SPPIN’s webinar winter-spring 2021, 16 Mar. at 10h30, online – Ask link to a SPPIN member.
Pascal BERTO, Institut de la Vision, Paris
In recent decades, the advent of spatially-resolved techniques to control and image the phase of light waves has profoundly transformed photonics, enabling major advances in several fields, including microscopy. In this talk, I will first present a wavefront shaping concept in which the phase of the transmitted light is shaped at the micro-scale by using the thermo-optical effect. By engineering the temperature landscape in a thermo-optical material, one forms a distribution of refractive index associated to a desired micro-optical element (lens, axicon, etc.), with an electrically-tunable amplitude. I will explain how this simple and compact concept could complement the existing optical shaping toolbox by offering low-chromatic-aberration, polarization-insensitive and transmission-mode micro-components.

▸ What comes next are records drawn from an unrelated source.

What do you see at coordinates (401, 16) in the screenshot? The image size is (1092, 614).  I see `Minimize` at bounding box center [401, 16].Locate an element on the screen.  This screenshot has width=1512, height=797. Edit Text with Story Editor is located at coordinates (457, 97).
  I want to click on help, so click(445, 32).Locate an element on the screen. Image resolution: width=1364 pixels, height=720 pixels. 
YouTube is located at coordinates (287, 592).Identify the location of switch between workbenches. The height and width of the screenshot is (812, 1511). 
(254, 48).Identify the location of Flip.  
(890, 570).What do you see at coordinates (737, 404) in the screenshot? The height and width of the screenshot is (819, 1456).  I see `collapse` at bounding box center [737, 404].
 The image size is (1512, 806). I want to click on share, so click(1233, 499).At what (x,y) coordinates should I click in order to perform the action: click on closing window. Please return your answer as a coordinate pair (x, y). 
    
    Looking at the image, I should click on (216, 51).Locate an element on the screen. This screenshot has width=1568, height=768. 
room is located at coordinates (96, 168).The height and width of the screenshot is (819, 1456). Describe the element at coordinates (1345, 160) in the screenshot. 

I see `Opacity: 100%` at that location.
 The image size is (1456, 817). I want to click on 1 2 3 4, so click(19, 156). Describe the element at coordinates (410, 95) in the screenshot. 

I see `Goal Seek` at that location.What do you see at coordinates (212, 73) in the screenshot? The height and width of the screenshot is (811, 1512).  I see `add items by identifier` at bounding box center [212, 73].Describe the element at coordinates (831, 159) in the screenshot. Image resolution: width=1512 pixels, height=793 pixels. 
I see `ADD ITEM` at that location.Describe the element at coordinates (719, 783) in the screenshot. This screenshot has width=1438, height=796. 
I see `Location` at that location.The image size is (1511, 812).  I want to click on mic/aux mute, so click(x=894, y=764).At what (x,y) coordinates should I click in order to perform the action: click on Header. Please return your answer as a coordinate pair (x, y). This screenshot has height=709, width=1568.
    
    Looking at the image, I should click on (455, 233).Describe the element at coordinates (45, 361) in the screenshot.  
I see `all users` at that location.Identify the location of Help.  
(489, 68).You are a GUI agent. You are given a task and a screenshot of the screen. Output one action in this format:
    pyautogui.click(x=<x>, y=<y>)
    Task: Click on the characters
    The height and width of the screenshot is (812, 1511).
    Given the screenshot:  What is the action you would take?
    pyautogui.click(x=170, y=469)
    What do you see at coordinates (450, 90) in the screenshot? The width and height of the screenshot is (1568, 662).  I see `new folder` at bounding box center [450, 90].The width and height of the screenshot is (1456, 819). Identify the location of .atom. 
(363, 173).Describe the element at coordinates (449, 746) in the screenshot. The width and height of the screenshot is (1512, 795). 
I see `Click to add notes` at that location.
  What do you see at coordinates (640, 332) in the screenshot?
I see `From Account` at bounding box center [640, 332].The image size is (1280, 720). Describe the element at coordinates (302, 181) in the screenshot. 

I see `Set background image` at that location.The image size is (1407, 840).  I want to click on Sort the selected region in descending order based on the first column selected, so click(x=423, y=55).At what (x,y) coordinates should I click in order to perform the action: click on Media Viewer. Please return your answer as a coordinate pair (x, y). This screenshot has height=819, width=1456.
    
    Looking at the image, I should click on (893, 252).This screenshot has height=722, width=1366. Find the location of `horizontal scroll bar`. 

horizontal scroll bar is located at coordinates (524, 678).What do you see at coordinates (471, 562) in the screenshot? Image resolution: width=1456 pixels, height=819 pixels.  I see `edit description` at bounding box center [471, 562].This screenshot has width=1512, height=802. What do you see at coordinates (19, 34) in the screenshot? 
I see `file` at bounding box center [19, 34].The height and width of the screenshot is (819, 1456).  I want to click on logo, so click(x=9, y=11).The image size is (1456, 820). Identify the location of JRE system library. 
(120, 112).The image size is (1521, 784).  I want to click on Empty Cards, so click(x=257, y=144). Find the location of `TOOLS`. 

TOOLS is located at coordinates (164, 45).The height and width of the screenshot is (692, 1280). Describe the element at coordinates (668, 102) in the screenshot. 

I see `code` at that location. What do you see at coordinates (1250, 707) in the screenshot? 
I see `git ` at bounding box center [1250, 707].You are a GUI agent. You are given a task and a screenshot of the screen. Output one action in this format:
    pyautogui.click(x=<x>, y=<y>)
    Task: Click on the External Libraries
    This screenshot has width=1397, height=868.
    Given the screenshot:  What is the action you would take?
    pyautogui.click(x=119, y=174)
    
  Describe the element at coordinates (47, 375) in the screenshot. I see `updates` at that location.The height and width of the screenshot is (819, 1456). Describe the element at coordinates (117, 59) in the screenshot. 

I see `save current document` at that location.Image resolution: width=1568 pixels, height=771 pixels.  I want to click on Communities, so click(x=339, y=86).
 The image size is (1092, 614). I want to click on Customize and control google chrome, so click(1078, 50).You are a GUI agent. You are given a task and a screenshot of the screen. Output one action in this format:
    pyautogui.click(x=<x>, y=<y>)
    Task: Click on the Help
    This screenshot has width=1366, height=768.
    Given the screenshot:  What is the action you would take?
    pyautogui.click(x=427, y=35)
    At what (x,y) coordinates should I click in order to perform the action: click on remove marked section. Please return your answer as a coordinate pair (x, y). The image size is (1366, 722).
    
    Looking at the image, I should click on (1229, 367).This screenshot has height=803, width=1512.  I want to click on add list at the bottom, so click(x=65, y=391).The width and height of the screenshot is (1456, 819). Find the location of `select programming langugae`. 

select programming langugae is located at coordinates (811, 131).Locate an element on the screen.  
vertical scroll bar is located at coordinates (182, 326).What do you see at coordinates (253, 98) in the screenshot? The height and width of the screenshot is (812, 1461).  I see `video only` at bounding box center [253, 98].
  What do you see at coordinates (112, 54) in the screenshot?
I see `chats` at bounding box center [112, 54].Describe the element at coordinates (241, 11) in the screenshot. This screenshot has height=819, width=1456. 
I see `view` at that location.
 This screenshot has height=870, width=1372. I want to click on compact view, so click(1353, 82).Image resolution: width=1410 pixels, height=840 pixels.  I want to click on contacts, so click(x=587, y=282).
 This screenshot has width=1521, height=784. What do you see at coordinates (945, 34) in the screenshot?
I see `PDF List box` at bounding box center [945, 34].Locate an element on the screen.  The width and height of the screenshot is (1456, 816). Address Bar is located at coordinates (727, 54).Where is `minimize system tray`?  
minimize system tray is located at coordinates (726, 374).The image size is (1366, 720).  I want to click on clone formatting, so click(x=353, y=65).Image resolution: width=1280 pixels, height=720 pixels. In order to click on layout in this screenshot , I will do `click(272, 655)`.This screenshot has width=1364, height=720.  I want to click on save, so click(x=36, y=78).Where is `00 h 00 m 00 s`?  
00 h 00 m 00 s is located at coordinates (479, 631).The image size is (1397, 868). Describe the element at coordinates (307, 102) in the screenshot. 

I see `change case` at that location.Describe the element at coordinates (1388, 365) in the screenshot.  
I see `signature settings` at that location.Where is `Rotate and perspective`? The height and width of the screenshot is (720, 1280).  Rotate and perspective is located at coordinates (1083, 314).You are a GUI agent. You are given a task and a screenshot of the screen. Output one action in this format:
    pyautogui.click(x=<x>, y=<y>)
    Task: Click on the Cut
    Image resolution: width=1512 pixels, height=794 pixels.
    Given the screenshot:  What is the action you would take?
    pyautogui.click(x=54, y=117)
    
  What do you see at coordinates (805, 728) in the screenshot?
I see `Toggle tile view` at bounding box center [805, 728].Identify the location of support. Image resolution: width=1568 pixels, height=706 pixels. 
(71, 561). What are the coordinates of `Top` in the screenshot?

In the second part of this talk, dedicated to phase imaging, I will describe how a broadband and cost-effective wavefront sensor (WFS) can be simply implemented by placing a thin diffuser in the close vicinity of a camera. For such a diffuser, a local wavefront gradient yields a local translation of the speckle pattern, a property ensured by the so-called “memory effect”. After describing the WFS itself, I will discuss the potential of the technique for quantitative phase imaging of biological samples and for 3D nanoparticle super-localization and tracking. Finally, we will see that the unique signature of the speckle patterns allows to multiplex several wavefronts incoming at various angles.